◆ Try it
Among the entries that follow, locate the line with "The height and" and the line with "The image size is (860, 1024).". Output those lines and all lines in between, exactly, minus the pictures.

Extracted data entries
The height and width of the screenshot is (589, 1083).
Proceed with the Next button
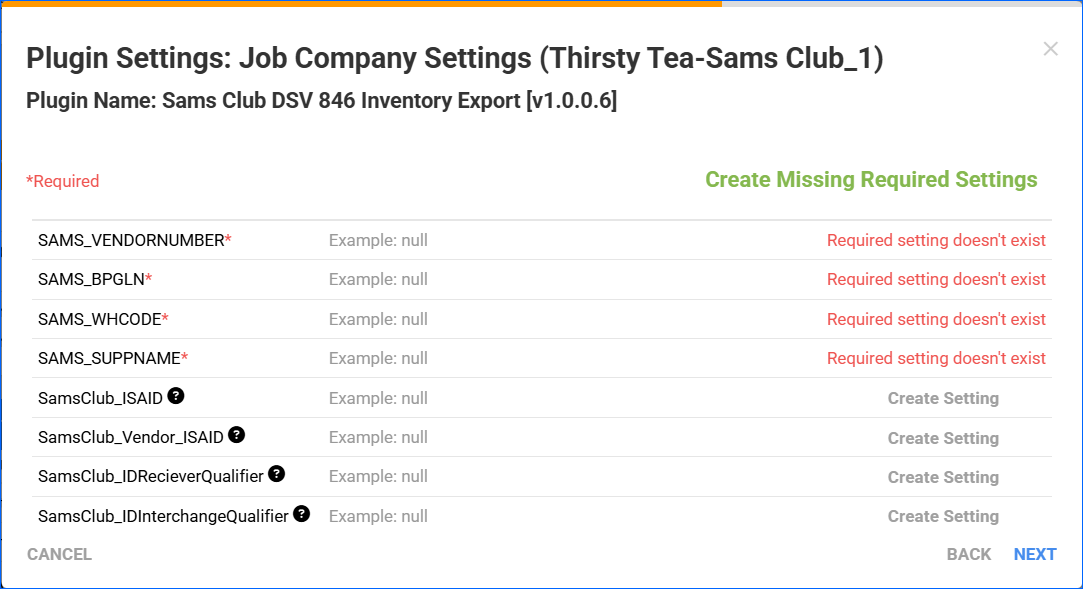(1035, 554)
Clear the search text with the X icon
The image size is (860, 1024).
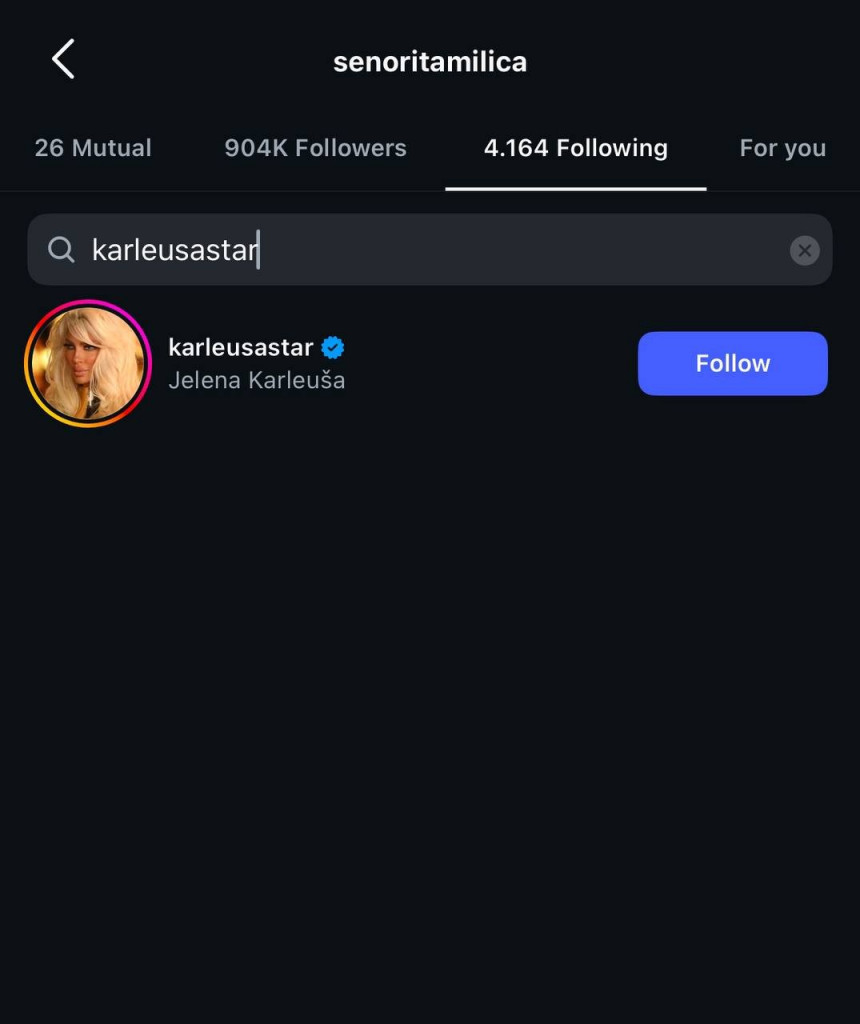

---

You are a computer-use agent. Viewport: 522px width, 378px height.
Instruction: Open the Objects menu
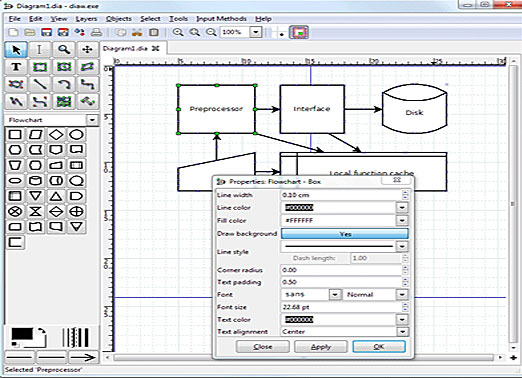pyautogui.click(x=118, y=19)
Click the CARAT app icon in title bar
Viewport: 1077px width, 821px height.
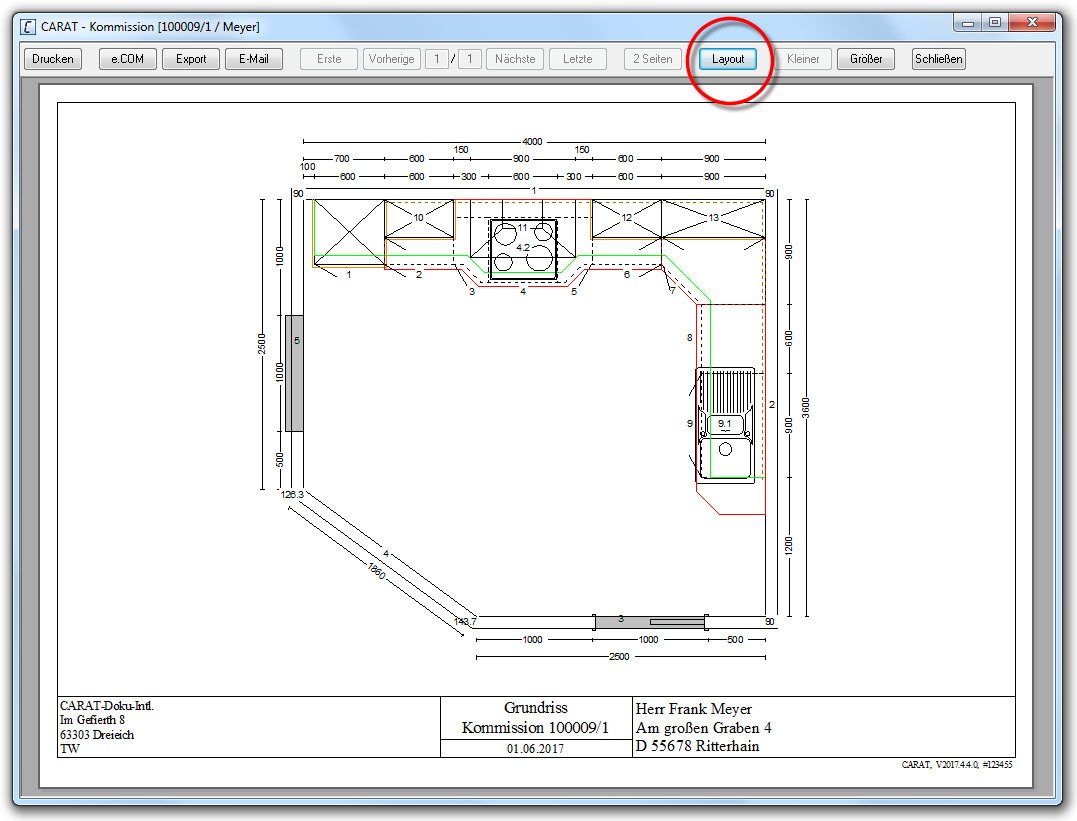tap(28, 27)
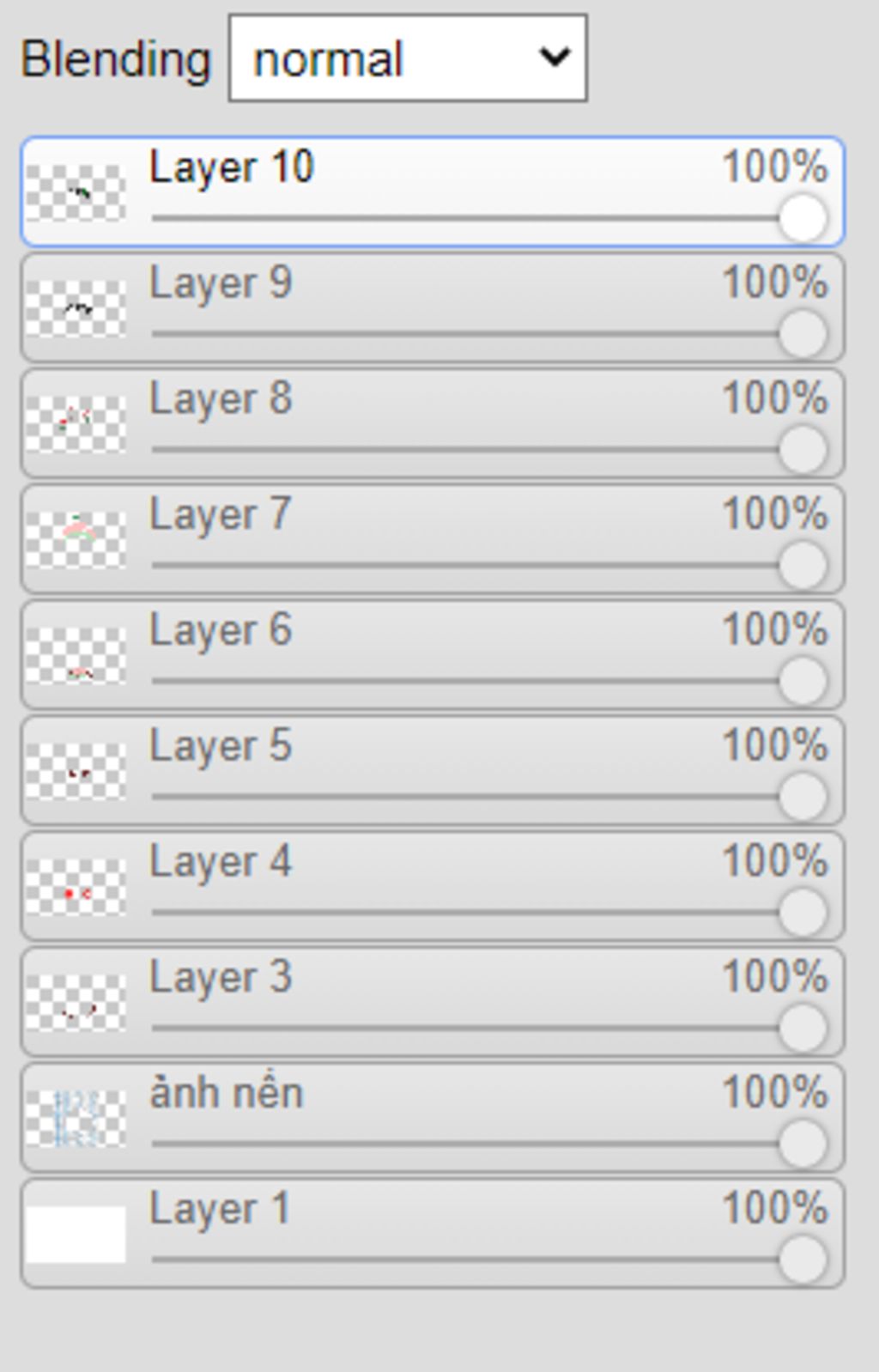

* * *

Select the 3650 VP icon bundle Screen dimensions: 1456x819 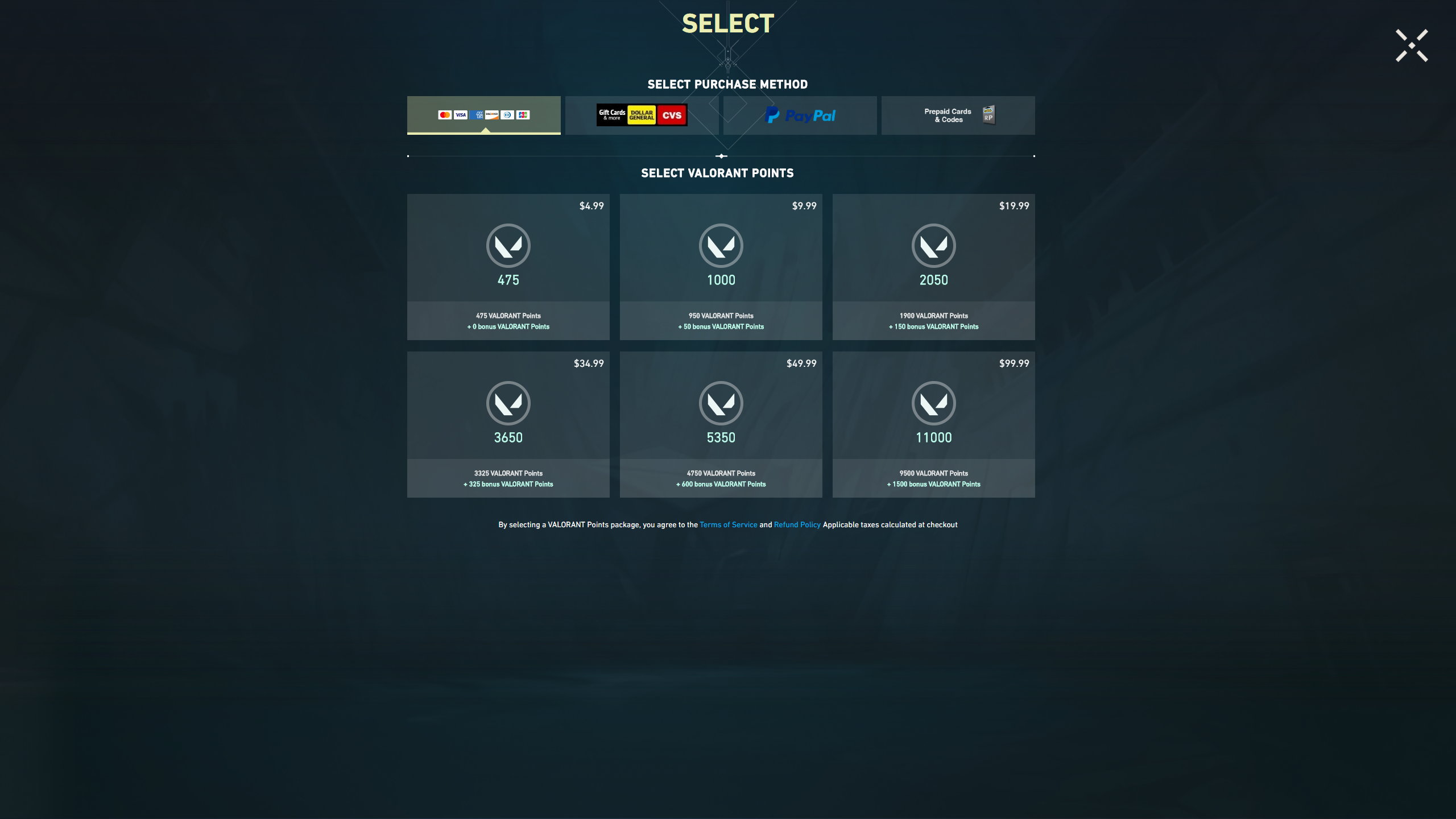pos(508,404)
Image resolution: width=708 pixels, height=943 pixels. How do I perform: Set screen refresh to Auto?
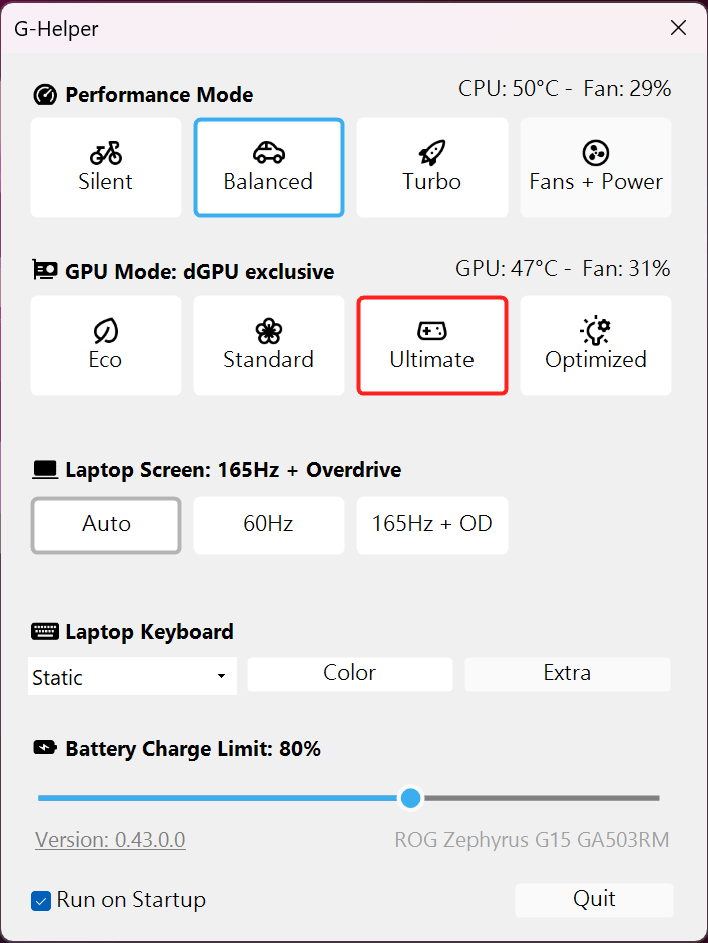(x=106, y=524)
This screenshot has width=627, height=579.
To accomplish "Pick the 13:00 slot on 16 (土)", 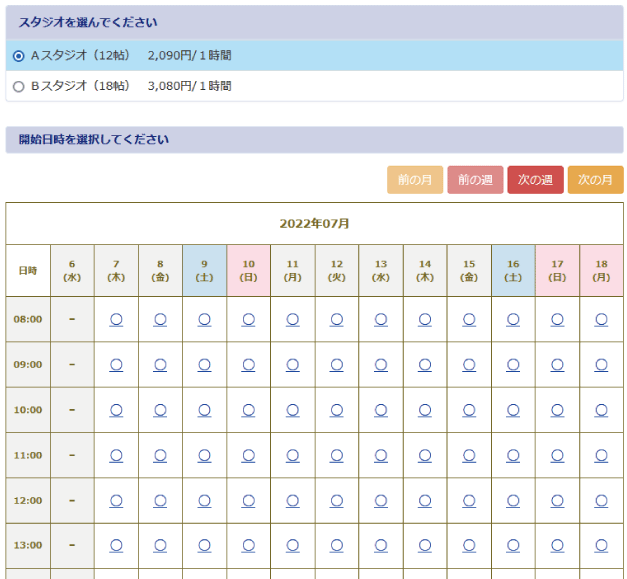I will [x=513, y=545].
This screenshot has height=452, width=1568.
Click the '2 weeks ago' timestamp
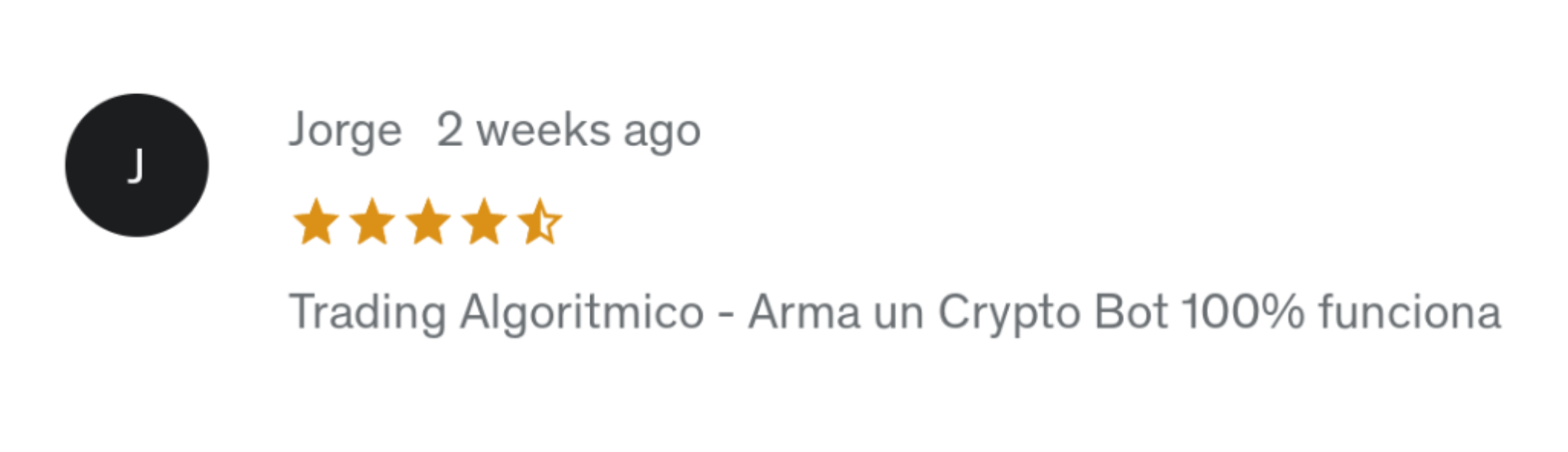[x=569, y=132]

◆ Solution
The height and width of the screenshot is (589, 1083).
Proceed with the Next button
(1035, 554)
Clear the search text with the X icon
The image size is (860, 1024).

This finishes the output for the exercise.